竹山広(1920-2010)は、結社心の花の会員だった。結社誌「心の花」は佐佐木信綱が創刊し、現在は佐佐木幸綱が編集発行人を務める。一首の初出が結社誌か総合誌かはわからないが、いずれにせよ「心の花」の会員が、佐佐木編集発行人の目の届くところにこういう歌をぬけぬけと出したところが味わいだ。作者が「心の花」の会員でなかったら、歌の面白さは半減するだろう。

 

三句「だいじにて」に、竹山一流の皮肉の切れ味がある。なるほど、佐々木ではなく佐佐木が正しいのであって正しいことは徹底されねばならない。いやしくも心の花会員たるもの、こんな基本中の基本を知らずしてどうするのか。正論である。だが〈わたし〉は、正論をふりかざし、大仰になげいてみせる輩に我慢ならない。腹に据えかねるモノを、「だいじにて」に託して読み手に訴えるのだ。一首の眼目は、「佐」の字についてではなく、正論信奉者への皮肉にあるだろう。

 

さて、「佐々木」と書いてバカにされた当時の私は、「佐佐木」とはなんて意地悪な苗字かと思った。だがその後冷静に考えてみれば、佐々木でなく佐佐木なのは、佐佐木家のせいではない。佐佐木家としても困っているかもしれない。たとえば、私の姓は「都築」と書くが、世の中には「都筑」という姓もあり、歌人にも「都筑省吾」がいる。同じツヅキでも「築」か「筑」か、人様にいちいち覚える努力を強要しているわけで、心苦しい限りだ。
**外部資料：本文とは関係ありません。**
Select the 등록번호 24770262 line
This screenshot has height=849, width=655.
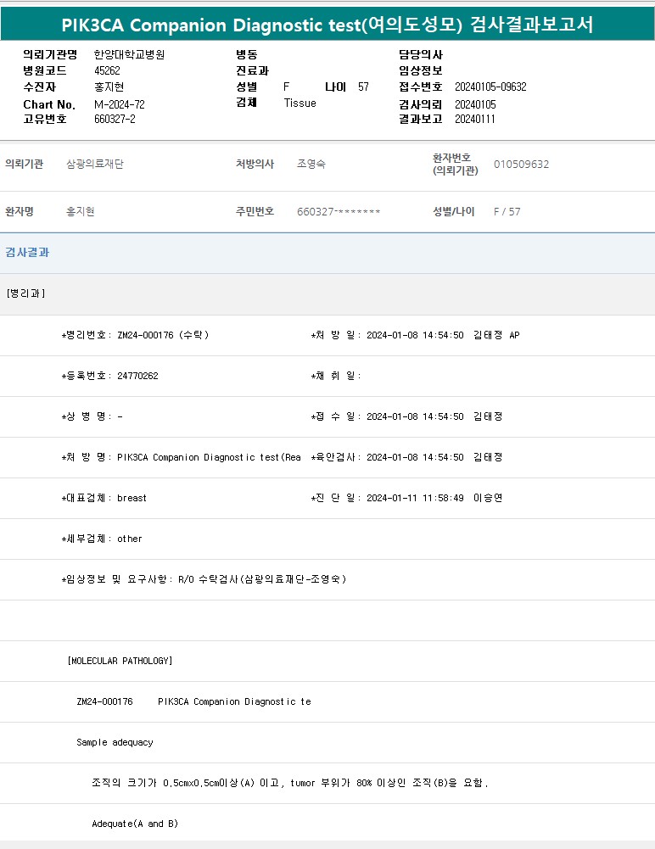110,376
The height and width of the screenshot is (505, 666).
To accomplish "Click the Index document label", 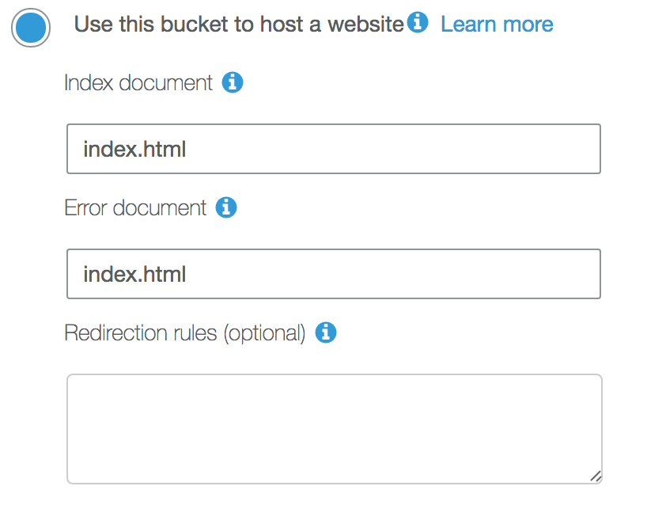I will (x=138, y=82).
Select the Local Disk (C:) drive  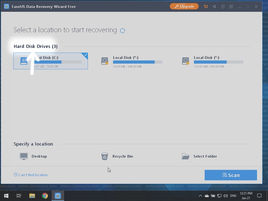51,61
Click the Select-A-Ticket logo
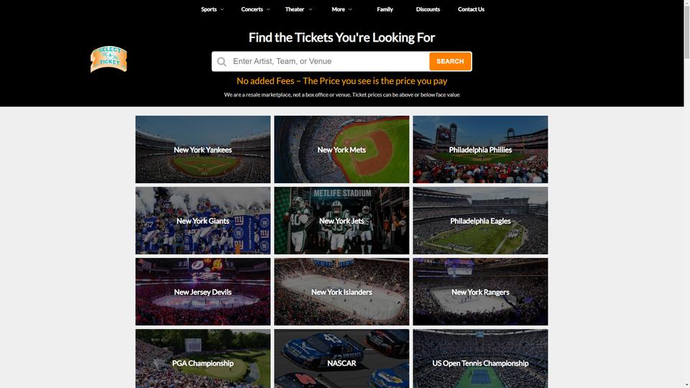This screenshot has height=388, width=690. (x=109, y=59)
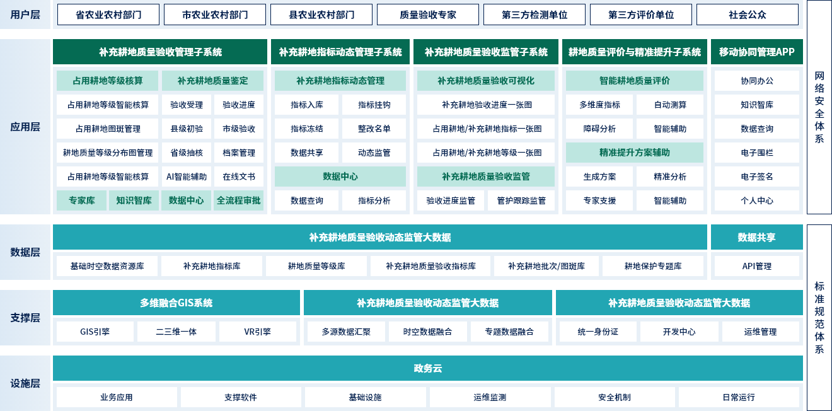Select the 质量验收专家 user box

coord(428,14)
私としては、「築」を廃止し「筑」に統一してもらって一向に構わない。似たような漢字が二つある必要はない。混乱のもとだ。もしかしたら、佐佐木家だって似たことを考えているかもしれない。

 

なお、老婆心ながら、よく目につく字の勘違いをあげておきたい。

春日井健ならず春日井建  *「人でなしの建」(本人談)なのである。
未成年ならず未青年
白猫ならず白描
尾上紫舟ならず尾上柴舟
塚本邦男ならず塚本邦雄
永田和弘ならず永田和宏
竹山弘ならず竹山広

 

当代随一の皮肉の使い手だった竹山広が死去して、三年が過ぎた。竹山の後を継ぐ歌人の登場を待つ。